According to Supreme Court the "Boyde...adopted a new legal standard for reviewing jury instructions claimed to restrict impermissibly a jury's consideration of relevant piece of evidence. Applying the "new legal standard" Boyde's argument that factor (k) excluded the mitigating evidence was rejected. The court in Boyde's did not expressly suggest that factor (k) allowed for consideration of Skipper-type evidence. All that the court suggested "that factor (k)... resented "overall strategy to portray himslef as less culpable" and therefore his evidence fell within factor (k).

Therefore, the Supreme Court explained in contrary view that "Boyde did not purport to hold that factor (k) naturally called for consideration of postcrime changes of fundamental views". This is how the court said that Court's opinion in Boyde fail[s] to support an improbable argument that respondent's mitigating evidence falls within factor (k)'s purview. Similarly the Supreme Court observed that Payton lends no succor to this case either. Considering Justice Scouter's dissenting opinion (rather then the majority deferential review), the Court found "that factor (k) [did not] consider defendant's personal development" and any claim to this effect was "at odds" with common attitude and English language. Secondly, Paton did not bring out confusion amongst jurors as in Belmontes neither did Payton have a defense attorney who claimed not to "insult" jury by "telling you I think [the mitigating evidence] excuses in any way what happened here".

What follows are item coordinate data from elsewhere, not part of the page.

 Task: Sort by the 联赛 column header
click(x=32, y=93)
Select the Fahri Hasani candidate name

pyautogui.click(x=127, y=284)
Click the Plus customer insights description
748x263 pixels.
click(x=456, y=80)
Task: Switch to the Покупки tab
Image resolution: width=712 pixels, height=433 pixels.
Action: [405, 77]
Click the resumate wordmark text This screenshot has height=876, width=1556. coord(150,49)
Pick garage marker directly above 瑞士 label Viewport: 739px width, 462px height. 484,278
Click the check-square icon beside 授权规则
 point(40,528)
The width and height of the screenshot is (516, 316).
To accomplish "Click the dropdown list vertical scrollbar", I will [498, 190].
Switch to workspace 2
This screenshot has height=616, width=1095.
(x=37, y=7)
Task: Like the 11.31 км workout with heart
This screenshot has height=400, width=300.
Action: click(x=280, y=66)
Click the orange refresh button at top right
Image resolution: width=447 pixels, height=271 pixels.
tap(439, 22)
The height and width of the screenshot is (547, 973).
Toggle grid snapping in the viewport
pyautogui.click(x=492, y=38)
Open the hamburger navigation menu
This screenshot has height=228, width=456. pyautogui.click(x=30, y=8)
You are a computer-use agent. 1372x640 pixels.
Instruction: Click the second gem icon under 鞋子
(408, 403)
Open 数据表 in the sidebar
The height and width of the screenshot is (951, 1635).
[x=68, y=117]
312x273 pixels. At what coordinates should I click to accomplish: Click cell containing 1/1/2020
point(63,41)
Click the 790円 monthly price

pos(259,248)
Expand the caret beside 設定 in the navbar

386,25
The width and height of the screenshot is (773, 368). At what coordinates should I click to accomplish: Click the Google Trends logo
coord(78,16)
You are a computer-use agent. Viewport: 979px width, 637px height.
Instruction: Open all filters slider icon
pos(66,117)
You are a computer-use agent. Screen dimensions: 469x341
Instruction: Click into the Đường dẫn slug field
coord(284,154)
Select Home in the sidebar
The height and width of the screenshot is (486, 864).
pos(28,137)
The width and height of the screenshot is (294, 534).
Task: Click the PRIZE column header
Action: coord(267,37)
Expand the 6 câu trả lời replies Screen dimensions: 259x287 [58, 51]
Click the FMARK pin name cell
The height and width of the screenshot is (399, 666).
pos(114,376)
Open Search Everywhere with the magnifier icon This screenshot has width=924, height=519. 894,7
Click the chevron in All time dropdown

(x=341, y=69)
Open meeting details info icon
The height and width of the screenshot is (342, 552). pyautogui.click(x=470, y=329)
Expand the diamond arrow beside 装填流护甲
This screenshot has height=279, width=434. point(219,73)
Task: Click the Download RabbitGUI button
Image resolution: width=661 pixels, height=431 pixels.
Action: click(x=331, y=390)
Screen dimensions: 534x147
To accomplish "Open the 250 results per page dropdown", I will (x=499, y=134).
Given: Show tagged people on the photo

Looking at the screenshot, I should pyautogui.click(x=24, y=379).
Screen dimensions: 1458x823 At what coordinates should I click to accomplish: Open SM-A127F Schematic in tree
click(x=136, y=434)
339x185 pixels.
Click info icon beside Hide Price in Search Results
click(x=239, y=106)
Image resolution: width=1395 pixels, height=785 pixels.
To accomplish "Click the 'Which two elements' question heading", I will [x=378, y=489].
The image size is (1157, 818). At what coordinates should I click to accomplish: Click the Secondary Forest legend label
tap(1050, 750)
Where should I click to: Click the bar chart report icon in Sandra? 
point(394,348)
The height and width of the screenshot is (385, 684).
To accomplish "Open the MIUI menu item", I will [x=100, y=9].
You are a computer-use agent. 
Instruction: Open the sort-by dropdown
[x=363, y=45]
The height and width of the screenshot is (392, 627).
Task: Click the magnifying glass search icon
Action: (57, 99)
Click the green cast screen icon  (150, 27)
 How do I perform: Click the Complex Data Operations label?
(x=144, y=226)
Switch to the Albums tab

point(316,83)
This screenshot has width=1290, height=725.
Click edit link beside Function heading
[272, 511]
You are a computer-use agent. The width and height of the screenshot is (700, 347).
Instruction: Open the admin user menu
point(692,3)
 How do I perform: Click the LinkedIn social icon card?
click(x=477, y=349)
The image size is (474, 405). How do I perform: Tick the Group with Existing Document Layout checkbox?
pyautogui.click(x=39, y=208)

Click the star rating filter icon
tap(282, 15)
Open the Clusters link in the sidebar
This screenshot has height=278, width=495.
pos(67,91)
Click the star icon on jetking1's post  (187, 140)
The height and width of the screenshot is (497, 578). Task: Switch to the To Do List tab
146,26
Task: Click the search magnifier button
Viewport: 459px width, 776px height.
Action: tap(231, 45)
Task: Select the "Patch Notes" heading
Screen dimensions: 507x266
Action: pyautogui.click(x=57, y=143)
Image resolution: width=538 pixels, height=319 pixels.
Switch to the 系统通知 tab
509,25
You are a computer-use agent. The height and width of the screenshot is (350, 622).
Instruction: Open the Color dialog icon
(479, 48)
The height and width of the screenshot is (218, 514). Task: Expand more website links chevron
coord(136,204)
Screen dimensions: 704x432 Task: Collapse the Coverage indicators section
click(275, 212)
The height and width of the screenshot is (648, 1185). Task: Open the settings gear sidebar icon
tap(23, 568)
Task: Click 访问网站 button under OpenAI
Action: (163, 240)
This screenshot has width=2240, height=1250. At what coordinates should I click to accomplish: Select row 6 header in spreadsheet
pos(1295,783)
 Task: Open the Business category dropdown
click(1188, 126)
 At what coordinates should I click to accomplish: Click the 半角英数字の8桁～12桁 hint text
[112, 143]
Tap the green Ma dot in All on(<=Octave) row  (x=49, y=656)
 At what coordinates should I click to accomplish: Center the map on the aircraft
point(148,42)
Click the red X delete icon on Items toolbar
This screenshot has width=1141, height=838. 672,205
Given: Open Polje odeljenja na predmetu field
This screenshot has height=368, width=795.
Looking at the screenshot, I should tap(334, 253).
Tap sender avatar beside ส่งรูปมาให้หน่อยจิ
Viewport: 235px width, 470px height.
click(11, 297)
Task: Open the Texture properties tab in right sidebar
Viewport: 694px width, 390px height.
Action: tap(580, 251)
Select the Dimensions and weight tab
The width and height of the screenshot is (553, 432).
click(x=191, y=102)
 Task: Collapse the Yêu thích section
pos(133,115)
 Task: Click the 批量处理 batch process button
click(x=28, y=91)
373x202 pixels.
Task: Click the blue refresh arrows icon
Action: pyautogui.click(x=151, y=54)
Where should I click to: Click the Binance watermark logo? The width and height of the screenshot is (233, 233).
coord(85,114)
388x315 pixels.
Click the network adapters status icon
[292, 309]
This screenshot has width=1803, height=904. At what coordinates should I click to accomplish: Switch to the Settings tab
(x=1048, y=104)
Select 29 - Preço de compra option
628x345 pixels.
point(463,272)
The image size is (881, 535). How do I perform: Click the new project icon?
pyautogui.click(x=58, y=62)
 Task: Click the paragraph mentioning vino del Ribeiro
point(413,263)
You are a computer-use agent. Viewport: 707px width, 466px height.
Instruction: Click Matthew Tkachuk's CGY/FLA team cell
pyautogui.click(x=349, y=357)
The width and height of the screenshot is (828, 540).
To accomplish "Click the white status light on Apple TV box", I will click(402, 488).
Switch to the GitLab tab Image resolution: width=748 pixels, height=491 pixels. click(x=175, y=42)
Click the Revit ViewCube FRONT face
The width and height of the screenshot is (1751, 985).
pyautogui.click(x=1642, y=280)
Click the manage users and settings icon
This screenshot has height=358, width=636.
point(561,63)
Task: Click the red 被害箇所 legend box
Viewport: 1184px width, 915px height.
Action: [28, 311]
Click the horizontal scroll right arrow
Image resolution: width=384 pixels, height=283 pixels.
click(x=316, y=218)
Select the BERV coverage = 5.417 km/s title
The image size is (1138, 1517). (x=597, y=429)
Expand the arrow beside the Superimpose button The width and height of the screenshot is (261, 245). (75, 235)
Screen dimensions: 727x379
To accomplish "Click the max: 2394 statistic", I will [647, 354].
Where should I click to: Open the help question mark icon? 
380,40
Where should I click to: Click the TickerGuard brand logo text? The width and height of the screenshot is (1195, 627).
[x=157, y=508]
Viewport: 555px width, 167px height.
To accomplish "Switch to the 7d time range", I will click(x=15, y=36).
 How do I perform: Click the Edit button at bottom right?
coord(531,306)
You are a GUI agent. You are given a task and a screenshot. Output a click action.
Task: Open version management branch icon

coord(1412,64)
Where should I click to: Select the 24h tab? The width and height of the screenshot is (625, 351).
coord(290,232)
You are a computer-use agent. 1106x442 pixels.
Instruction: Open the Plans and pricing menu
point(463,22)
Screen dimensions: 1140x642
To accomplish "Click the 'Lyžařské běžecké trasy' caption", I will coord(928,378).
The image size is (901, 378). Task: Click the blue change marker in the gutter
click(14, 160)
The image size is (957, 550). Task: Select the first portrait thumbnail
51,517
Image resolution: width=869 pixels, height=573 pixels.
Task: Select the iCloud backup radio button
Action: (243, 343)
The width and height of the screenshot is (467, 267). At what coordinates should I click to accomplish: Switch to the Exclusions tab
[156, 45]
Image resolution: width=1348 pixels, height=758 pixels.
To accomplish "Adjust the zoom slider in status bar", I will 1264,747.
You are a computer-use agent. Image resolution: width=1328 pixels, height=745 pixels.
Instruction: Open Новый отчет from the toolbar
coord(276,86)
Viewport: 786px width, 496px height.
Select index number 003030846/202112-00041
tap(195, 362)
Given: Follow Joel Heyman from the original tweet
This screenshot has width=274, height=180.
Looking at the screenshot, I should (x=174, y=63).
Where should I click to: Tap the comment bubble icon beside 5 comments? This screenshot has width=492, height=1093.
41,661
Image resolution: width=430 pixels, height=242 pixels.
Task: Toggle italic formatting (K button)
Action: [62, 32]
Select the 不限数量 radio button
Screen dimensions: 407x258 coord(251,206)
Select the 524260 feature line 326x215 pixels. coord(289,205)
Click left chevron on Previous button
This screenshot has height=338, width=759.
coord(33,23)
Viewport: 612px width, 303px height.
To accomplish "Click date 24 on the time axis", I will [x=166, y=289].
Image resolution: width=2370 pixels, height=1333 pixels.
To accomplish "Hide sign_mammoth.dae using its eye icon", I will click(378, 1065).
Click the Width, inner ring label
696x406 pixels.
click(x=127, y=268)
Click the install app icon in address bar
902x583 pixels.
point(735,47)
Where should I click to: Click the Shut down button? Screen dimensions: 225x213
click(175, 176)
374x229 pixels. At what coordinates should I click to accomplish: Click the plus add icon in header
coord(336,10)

The contrary view states that the jurors are unlikely to note subtle distinctions between words "circumstances of the crime" and "any other circumstance". The highly technical parsing of factor (k) depends of linguistic distinctions occurring to trained lawyers and not to 12 laymen to whom the Court cannot seriously insist a command on constitutional law. The dissenting view opined that dubious premise that the juror would understand "remorse" to be a species of postcrime evidence was unpersuasive. The minority view held the court was heaping on "speculation on speculation". The incremental value according to the Court of the California death sentence was far outweighed by the interest in maintaining confidence in the fairness of any proceedings that results in the State's decision to take the life of one of its citizens.

The factor (k) was thus canvassed to be unconstitutional.